(SUPPLIED DATA)

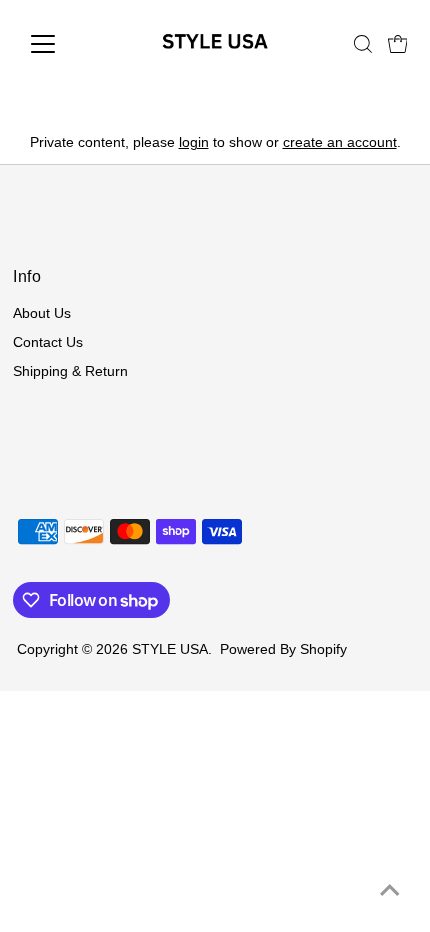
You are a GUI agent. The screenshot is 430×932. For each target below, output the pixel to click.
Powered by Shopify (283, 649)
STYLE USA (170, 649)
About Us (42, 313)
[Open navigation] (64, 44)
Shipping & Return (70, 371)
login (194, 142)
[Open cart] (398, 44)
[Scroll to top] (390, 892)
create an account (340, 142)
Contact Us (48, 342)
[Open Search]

(End SUPPLIED DATA)

Nothing but a number should be given: the tally of lines in the listing that contain "Open".

TASK OUTPUT: 3